Rooの活動を自動的に記録するMCPベースのロギングシステム
Rooの活動を自動的に記録するMCPベースのロギングシステム. Exposed over MCP by the roo logger mcp server, that capability becomes something an assistant can invoke while it works, not something you go and do afterwards.
Roo Activity Logger is an MCP (Model Context Protocol) server that automatically records AI coding assistant development activities — including command executions, code generation, file operations, and more. It supports Claude Code, Cline, Roo-Code, and other MCP-compatible AI assistants. All logs are saved in JSON format, making it easy to search, analyze, and restore context at any time.
Setup follows the usual MCP pattern — install or clone the server, register it in your client's configuration file, restart the client.
Everything the assistant can do here goes through one of these:
Notes — The Notes tool exposed by this serverParameters — The Parameters tool exposed by this serverThis sits in the monitoring and observability group, where several servers overlap in what they claim to do but differ sharply once you actually set them up. Roo Logger's toolset — Notes, Parameters — is a fair guide to whether it matches your workflow. It is maintained by annenpolka; worth a glance at recent repository activity before you build anything load-bearing on it.

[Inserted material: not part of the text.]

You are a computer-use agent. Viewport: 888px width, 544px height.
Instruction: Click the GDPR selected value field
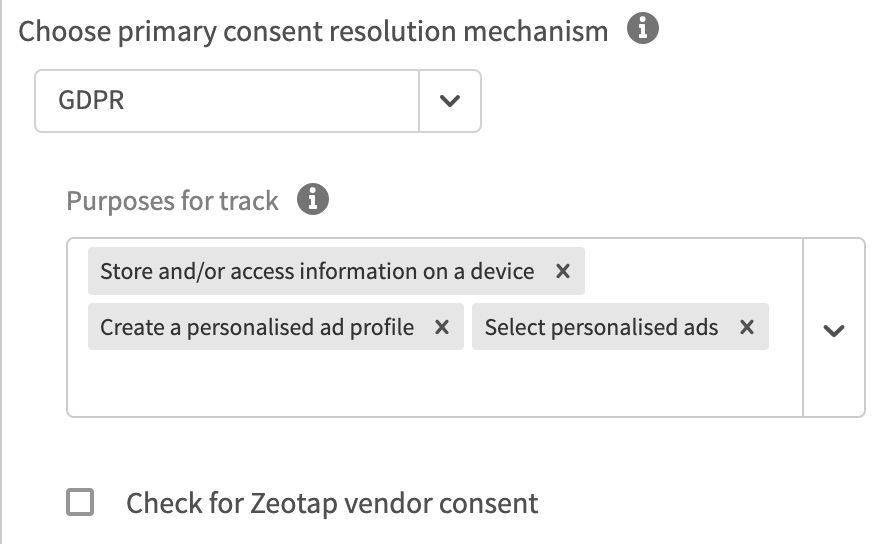point(226,100)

We check each listing at SyncDev against the project's documentation before it goes live — if something here drifts out of date, it is a bug worth reporting.
| Tool | What it does |
|---|---|
| Notes | The Notes tool exposed by this server. |
| Parameters | The Parameters tool exposed by this server. |
Give your coding agent the full DevTools toolbox: traces, network, console, heap snapshots and Lighthouse.
Dashboards, Prometheus and Loki queries, incidents and alerts — observability by conversation.
Errors with full context — stack traces, issue triage and AI-powered root-cause analysis from Sentry's server.
Enables enhanced web research capabilities for large language models through intelligent search queuing and advanced content extraction.
Automates browser interactions and enables Large Language Models (LLMs) to interact with web pages through Playwright and Chrome DevTools Protocol
Guides tool usage by providing recommendations for MCP tools at each problem-solving stage.